[start DATA ENTRIES]

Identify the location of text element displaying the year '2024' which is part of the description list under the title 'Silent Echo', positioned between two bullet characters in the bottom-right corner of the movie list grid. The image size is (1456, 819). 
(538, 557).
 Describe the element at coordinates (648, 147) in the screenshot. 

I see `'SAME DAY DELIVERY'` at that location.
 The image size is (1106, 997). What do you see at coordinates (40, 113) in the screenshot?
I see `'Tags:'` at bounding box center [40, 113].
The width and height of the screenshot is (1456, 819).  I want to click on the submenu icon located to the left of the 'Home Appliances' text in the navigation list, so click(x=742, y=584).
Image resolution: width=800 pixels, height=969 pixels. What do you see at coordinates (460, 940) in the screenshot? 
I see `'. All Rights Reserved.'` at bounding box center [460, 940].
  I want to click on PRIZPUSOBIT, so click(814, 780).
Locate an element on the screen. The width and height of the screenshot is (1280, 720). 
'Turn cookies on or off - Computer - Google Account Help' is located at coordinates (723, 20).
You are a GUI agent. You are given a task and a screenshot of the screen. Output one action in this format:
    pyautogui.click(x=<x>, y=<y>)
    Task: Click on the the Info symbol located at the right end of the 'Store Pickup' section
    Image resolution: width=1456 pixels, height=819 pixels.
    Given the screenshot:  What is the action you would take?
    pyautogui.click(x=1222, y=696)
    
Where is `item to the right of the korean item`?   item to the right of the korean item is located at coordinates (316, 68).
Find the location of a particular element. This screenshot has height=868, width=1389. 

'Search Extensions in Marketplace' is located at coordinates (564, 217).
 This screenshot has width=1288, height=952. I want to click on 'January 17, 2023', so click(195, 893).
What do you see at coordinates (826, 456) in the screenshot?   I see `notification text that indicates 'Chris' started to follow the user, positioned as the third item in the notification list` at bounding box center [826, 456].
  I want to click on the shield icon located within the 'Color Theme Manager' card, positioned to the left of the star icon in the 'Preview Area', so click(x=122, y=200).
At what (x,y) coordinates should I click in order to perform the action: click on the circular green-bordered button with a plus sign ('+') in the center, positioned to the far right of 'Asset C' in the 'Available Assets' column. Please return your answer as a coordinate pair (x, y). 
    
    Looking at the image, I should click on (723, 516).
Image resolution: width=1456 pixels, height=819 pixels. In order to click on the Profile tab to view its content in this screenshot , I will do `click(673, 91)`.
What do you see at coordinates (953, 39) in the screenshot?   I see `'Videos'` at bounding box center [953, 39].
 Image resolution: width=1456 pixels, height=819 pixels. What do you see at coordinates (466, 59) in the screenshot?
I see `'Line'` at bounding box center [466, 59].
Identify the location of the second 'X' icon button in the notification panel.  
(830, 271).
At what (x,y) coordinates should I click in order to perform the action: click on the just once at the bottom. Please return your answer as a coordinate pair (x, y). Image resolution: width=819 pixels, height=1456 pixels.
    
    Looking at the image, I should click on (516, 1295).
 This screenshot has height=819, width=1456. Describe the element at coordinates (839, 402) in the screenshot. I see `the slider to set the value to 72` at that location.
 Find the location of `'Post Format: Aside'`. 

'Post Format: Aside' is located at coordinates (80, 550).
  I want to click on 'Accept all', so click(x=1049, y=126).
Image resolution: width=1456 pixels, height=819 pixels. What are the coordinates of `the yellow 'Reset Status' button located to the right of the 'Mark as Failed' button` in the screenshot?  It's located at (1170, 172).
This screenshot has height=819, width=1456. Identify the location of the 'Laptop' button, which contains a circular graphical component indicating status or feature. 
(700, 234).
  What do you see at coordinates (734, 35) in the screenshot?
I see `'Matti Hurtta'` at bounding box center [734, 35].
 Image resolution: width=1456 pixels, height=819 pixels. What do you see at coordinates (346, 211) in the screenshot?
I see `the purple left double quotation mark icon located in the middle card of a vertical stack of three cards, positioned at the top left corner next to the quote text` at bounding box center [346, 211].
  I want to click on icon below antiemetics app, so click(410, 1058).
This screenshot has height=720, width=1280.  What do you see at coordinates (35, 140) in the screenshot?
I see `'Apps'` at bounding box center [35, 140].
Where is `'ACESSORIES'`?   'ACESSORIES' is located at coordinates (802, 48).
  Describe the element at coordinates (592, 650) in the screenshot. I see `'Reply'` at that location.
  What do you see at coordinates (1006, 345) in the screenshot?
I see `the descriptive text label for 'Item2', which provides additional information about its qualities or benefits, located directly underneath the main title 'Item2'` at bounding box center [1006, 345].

[end DATA ENTRIES]

● INSTRUCTION
Reproduce all of the data above verbatim, from the first line to the last, without altering anything.

● IN RESPONSE
Identify the location of text element displaying the year '2024' which is part of the description list under the title 'Silent Echo', positioned between two bullet characters in the bottom-right corner of the movie list grid. The image size is (1456, 819). 
(538, 557).
 Describe the element at coordinates (648, 147) in the screenshot. 

I see `'SAME DAY DELIVERY'` at that location.
 The image size is (1106, 997). What do you see at coordinates (40, 113) in the screenshot?
I see `'Tags:'` at bounding box center [40, 113].
The width and height of the screenshot is (1456, 819).  I want to click on the submenu icon located to the left of the 'Home Appliances' text in the navigation list, so click(x=742, y=584).
Image resolution: width=800 pixels, height=969 pixels. What do you see at coordinates (460, 940) in the screenshot? 
I see `'. All Rights Reserved.'` at bounding box center [460, 940].
  I want to click on PRIZPUSOBIT, so click(814, 780).
Locate an element on the screen. The width and height of the screenshot is (1280, 720). 
'Turn cookies on or off - Computer - Google Account Help' is located at coordinates (723, 20).
You are a GUI agent. You are given a task and a screenshot of the screen. Output one action in this format:
    pyautogui.click(x=<x>, y=<y>)
    Task: Click on the the Info symbol located at the right end of the 'Store Pickup' section
    Image resolution: width=1456 pixels, height=819 pixels.
    Given the screenshot:  What is the action you would take?
    pyautogui.click(x=1222, y=696)
    
Where is `item to the right of the korean item`?   item to the right of the korean item is located at coordinates (316, 68).
Find the location of a particular element. This screenshot has height=868, width=1389. 

'Search Extensions in Marketplace' is located at coordinates (564, 217).
 This screenshot has width=1288, height=952. I want to click on 'January 17, 2023', so click(195, 893).
What do you see at coordinates (826, 456) in the screenshot?   I see `notification text that indicates 'Chris' started to follow the user, positioned as the third item in the notification list` at bounding box center [826, 456].
  I want to click on the shield icon located within the 'Color Theme Manager' card, positioned to the left of the star icon in the 'Preview Area', so click(x=122, y=200).
At what (x,y) coordinates should I click in order to perform the action: click on the circular green-bordered button with a plus sign ('+') in the center, positioned to the far right of 'Asset C' in the 'Available Assets' column. Please return your answer as a coordinate pair (x, y). 
    
    Looking at the image, I should click on (723, 516).
Image resolution: width=1456 pixels, height=819 pixels. In order to click on the Profile tab to view its content in this screenshot , I will do `click(673, 91)`.
What do you see at coordinates (953, 39) in the screenshot?   I see `'Videos'` at bounding box center [953, 39].
 Image resolution: width=1456 pixels, height=819 pixels. What do you see at coordinates (466, 59) in the screenshot?
I see `'Line'` at bounding box center [466, 59].
Identify the location of the second 'X' icon button in the notification panel.  
(830, 271).
At what (x,y) coordinates should I click in order to perform the action: click on the just once at the bottom. Please return your answer as a coordinate pair (x, y). Image resolution: width=819 pixels, height=1456 pixels.
    
    Looking at the image, I should click on (516, 1295).
 This screenshot has height=819, width=1456. Describe the element at coordinates (839, 402) in the screenshot. I see `the slider to set the value to 72` at that location.
 Find the location of `'Post Format: Aside'`. 

'Post Format: Aside' is located at coordinates (80, 550).
  I want to click on 'Accept all', so click(x=1049, y=126).
Image resolution: width=1456 pixels, height=819 pixels. What are the coordinates of `the yellow 'Reset Status' button located to the right of the 'Mark as Failed' button` in the screenshot?  It's located at (1170, 172).
This screenshot has height=819, width=1456. Identify the location of the 'Laptop' button, which contains a circular graphical component indicating status or feature. 
(700, 234).
  What do you see at coordinates (734, 35) in the screenshot?
I see `'Matti Hurtta'` at bounding box center [734, 35].
 Image resolution: width=1456 pixels, height=819 pixels. What do you see at coordinates (346, 211) in the screenshot?
I see `the purple left double quotation mark icon located in the middle card of a vertical stack of three cards, positioned at the top left corner next to the quote text` at bounding box center [346, 211].
  I want to click on icon below antiemetics app, so click(410, 1058).
This screenshot has height=720, width=1280.  What do you see at coordinates (35, 140) in the screenshot?
I see `'Apps'` at bounding box center [35, 140].
Where is `'ACESSORIES'`?   'ACESSORIES' is located at coordinates (802, 48).
  Describe the element at coordinates (592, 650) in the screenshot. I see `'Reply'` at that location.
  What do you see at coordinates (1006, 345) in the screenshot?
I see `the descriptive text label for 'Item2', which provides additional information about its qualities or benefits, located directly underneath the main title 'Item2'` at bounding box center [1006, 345].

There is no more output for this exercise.